What is needed here is an exact copy of all the data.

(Collected data)
BEGIN
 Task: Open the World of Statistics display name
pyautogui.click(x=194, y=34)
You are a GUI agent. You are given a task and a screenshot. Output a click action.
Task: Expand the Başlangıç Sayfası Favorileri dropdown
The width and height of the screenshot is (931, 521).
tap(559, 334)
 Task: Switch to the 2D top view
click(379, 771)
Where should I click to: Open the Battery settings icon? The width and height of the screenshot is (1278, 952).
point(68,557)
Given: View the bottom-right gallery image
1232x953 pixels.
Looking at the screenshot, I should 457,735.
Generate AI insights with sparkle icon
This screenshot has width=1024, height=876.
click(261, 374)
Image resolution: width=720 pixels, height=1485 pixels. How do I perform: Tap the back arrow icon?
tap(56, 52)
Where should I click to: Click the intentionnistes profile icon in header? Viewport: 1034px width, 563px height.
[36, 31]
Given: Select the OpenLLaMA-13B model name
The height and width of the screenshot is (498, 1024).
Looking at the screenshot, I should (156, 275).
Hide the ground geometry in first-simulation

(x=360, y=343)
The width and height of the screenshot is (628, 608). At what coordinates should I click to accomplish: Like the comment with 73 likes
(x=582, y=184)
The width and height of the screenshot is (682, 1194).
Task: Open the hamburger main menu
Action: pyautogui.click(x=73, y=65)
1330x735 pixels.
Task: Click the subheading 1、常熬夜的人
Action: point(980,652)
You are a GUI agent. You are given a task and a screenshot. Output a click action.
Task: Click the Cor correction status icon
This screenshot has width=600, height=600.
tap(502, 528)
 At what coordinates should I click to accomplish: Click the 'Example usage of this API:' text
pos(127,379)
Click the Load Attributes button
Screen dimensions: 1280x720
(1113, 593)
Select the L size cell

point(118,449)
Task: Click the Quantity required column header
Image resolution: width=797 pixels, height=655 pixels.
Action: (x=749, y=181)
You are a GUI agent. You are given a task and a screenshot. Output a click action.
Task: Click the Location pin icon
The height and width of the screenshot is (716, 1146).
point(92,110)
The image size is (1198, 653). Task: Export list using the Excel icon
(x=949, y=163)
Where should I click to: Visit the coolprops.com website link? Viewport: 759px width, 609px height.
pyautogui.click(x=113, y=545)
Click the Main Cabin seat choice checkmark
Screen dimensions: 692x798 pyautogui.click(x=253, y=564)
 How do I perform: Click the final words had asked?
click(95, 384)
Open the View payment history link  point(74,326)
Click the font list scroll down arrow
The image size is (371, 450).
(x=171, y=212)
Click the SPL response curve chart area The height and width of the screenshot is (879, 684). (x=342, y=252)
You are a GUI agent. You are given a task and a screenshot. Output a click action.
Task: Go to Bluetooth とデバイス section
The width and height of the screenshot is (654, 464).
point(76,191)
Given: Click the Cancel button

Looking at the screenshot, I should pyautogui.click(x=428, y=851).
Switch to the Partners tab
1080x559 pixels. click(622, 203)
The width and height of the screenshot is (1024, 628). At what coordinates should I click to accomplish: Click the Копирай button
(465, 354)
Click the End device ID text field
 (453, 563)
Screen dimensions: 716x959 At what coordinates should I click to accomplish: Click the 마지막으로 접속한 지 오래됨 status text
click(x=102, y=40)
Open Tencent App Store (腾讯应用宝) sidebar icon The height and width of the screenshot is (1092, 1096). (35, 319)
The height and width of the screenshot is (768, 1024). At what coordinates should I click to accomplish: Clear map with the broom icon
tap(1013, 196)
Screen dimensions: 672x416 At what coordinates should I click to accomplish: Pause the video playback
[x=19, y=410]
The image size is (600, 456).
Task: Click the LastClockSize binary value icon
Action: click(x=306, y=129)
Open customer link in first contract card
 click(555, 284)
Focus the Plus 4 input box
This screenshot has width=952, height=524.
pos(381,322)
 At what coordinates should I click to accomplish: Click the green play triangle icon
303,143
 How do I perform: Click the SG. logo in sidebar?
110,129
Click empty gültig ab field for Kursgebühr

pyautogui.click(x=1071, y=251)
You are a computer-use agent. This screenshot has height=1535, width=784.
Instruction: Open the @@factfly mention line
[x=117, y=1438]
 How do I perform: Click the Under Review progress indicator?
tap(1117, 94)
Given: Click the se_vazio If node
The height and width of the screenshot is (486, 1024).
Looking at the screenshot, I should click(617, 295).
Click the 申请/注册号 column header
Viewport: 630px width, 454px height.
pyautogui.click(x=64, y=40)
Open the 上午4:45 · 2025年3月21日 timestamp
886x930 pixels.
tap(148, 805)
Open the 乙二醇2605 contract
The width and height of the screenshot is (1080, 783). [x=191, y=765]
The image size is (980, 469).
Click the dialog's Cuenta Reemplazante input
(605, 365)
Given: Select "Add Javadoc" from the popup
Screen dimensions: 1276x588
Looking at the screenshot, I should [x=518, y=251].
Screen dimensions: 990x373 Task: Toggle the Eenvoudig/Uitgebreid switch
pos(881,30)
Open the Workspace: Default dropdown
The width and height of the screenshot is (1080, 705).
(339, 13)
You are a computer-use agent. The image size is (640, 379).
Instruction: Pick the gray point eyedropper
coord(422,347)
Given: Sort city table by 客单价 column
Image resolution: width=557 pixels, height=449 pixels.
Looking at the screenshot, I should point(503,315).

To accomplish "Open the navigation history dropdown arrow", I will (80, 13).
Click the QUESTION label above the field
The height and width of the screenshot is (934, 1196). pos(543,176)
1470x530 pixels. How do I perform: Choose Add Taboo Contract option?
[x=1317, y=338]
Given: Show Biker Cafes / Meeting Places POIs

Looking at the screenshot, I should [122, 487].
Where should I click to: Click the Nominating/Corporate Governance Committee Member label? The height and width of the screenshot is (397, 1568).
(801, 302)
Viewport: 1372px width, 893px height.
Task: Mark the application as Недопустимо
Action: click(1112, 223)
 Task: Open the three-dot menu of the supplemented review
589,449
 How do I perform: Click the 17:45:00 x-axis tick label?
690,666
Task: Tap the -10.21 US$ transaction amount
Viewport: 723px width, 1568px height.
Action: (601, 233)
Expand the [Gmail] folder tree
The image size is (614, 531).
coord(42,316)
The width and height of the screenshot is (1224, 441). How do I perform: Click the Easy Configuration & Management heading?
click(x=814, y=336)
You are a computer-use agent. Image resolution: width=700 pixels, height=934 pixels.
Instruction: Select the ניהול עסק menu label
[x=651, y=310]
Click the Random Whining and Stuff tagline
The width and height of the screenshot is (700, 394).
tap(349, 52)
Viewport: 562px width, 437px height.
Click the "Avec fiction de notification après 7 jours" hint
END
**Solution to this task:**
 Task: Open the World of Statistics display name
pyautogui.click(x=194, y=34)
You are a GUI agent. You are given a task and a screenshot. Output a click action.
Task: Expand the Başlangıç Sayfası Favorileri dropdown
The width and height of the screenshot is (931, 521).
tap(559, 334)
 Task: Switch to the 2D top view
click(379, 771)
Where should I click to: Open the Battery settings icon? The width and height of the screenshot is (1278, 952).
point(68,557)
Given: View the bottom-right gallery image
1232x953 pixels.
Looking at the screenshot, I should 457,735.
Generate AI insights with sparkle icon
This screenshot has width=1024, height=876.
click(261, 374)
Image resolution: width=720 pixels, height=1485 pixels. How do I perform: Tap the back arrow icon?
tap(56, 52)
Where should I click to: Click the intentionnistes profile icon in header? Viewport: 1034px width, 563px height.
[36, 31]
Given: Select the OpenLLaMA-13B model name
The height and width of the screenshot is (498, 1024).
Looking at the screenshot, I should (156, 275).
Hide the ground geometry in first-simulation

(x=360, y=343)
The width and height of the screenshot is (628, 608). At what coordinates should I click to accomplish: Like the comment with 73 likes
(x=582, y=184)
The width and height of the screenshot is (682, 1194).
Task: Open the hamburger main menu
Action: pyautogui.click(x=73, y=65)
1330x735 pixels.
Task: Click the subheading 1、常熬夜的人
Action: point(980,652)
You are a GUI agent. You are given a task and a screenshot. Output a click action.
Task: Click the Cor correction status icon
This screenshot has width=600, height=600.
tap(502, 528)
 At what coordinates should I click to accomplish: Click the 'Example usage of this API:' text
pos(127,379)
Click the Load Attributes button
Screen dimensions: 1280x720
(1113, 593)
Select the L size cell

point(118,449)
Task: Click the Quantity required column header
Image resolution: width=797 pixels, height=655 pixels.
Action: (x=749, y=181)
You are a GUI agent. You are given a task and a screenshot. Output a click action.
Task: Click the Location pin icon
The height and width of the screenshot is (716, 1146).
point(92,110)
The image size is (1198, 653). Task: Export list using the Excel icon
(x=949, y=163)
Where should I click to: Visit the coolprops.com website link? Viewport: 759px width, 609px height.
pyautogui.click(x=113, y=545)
Click the Main Cabin seat choice checkmark
Screen dimensions: 692x798 pyautogui.click(x=253, y=564)
 How do I perform: Click the final words had asked?
click(95, 384)
Open the View payment history link  point(74,326)
Click the font list scroll down arrow
The image size is (371, 450).
(x=171, y=212)
Click the SPL response curve chart area The height and width of the screenshot is (879, 684). (x=342, y=252)
You are a GUI agent. You are given a task and a screenshot. Output a click action.
Task: Go to Bluetooth とデバイス section
The width and height of the screenshot is (654, 464).
point(76,191)
Given: Click the Cancel button

Looking at the screenshot, I should pyautogui.click(x=428, y=851).
Switch to the Partners tab
1080x559 pixels. click(622, 203)
The width and height of the screenshot is (1024, 628). At what coordinates should I click to accomplish: Click the Копирай button
(465, 354)
Click the End device ID text field
 (453, 563)
Screen dimensions: 716x959 At what coordinates should I click to accomplish: Click the 마지막으로 접속한 지 오래됨 status text
click(x=102, y=40)
Open Tencent App Store (腾讯应用宝) sidebar icon The height and width of the screenshot is (1092, 1096). (35, 319)
The height and width of the screenshot is (768, 1024). At what coordinates should I click to accomplish: Clear map with the broom icon
tap(1013, 196)
Screen dimensions: 672x416 At what coordinates should I click to accomplish: Pause the video playback
[x=19, y=410]
The image size is (600, 456).
Task: Click the LastClockSize binary value icon
Action: click(x=306, y=129)
Open customer link in first contract card
 click(555, 284)
Focus the Plus 4 input box
This screenshot has width=952, height=524.
pos(381,322)
 At what coordinates should I click to accomplish: Click the green play triangle icon
303,143
 How do I perform: Click the SG. logo in sidebar?
110,129
Click empty gültig ab field for Kursgebühr

pyautogui.click(x=1071, y=251)
You are a computer-use agent. This screenshot has height=1535, width=784.
Instruction: Open the @@factfly mention line
[x=117, y=1438]
 How do I perform: Click the Under Review progress indicator?
tap(1117, 94)
Given: Click the se_vazio If node
The height and width of the screenshot is (486, 1024).
Looking at the screenshot, I should click(617, 295).
Click the 申请/注册号 column header
Viewport: 630px width, 454px height.
pyautogui.click(x=64, y=40)
Open the 上午4:45 · 2025年3月21日 timestamp
886x930 pixels.
tap(148, 805)
Open the 乙二醇2605 contract
The width and height of the screenshot is (1080, 783). [x=191, y=765]
The image size is (980, 469).
Click the dialog's Cuenta Reemplazante input
(605, 365)
Given: Select "Add Javadoc" from the popup
Screen dimensions: 1276x588
Looking at the screenshot, I should [x=518, y=251].
Screen dimensions: 990x373 Task: Toggle the Eenvoudig/Uitgebreid switch
pos(881,30)
Open the Workspace: Default dropdown
The width and height of the screenshot is (1080, 705).
(339, 13)
You are a computer-use agent. The image size is (640, 379).
Instruction: Pick the gray point eyedropper
coord(422,347)
Given: Sort city table by 客单价 column
Image resolution: width=557 pixels, height=449 pixels.
Looking at the screenshot, I should point(503,315).

To accomplish "Open the navigation history dropdown arrow", I will (80, 13).
Click the QUESTION label above the field
The height and width of the screenshot is (934, 1196). pos(543,176)
1470x530 pixels. How do I perform: Choose Add Taboo Contract option?
[x=1317, y=338]
Given: Show Biker Cafes / Meeting Places POIs

Looking at the screenshot, I should [122, 487].
Where should I click to: Click the Nominating/Corporate Governance Committee Member label? The height and width of the screenshot is (397, 1568).
(801, 302)
Viewport: 1372px width, 893px height.
Task: Mark the application as Недопустимо
Action: click(1112, 223)
 Task: Open the three-dot menu of the supplemented review
589,449
 How do I perform: Click the 17:45:00 x-axis tick label?
690,666
Task: Tap the -10.21 US$ transaction amount
Viewport: 723px width, 1568px height.
Action: (601, 233)
Expand the [Gmail] folder tree
The image size is (614, 531).
coord(42,316)
The width and height of the screenshot is (1224, 441). How do I perform: Click the Easy Configuration & Management heading?
click(x=814, y=336)
You are a computer-use agent. Image resolution: width=700 pixels, height=934 pixels.
Instruction: Select the ניהול עסק menu label
[x=651, y=310]
Click the Random Whining and Stuff tagline
The width and height of the screenshot is (700, 394).
tap(349, 52)
Viewport: 562px width, 437px height.
Click the "Avec fiction de notification après 7 jours" hint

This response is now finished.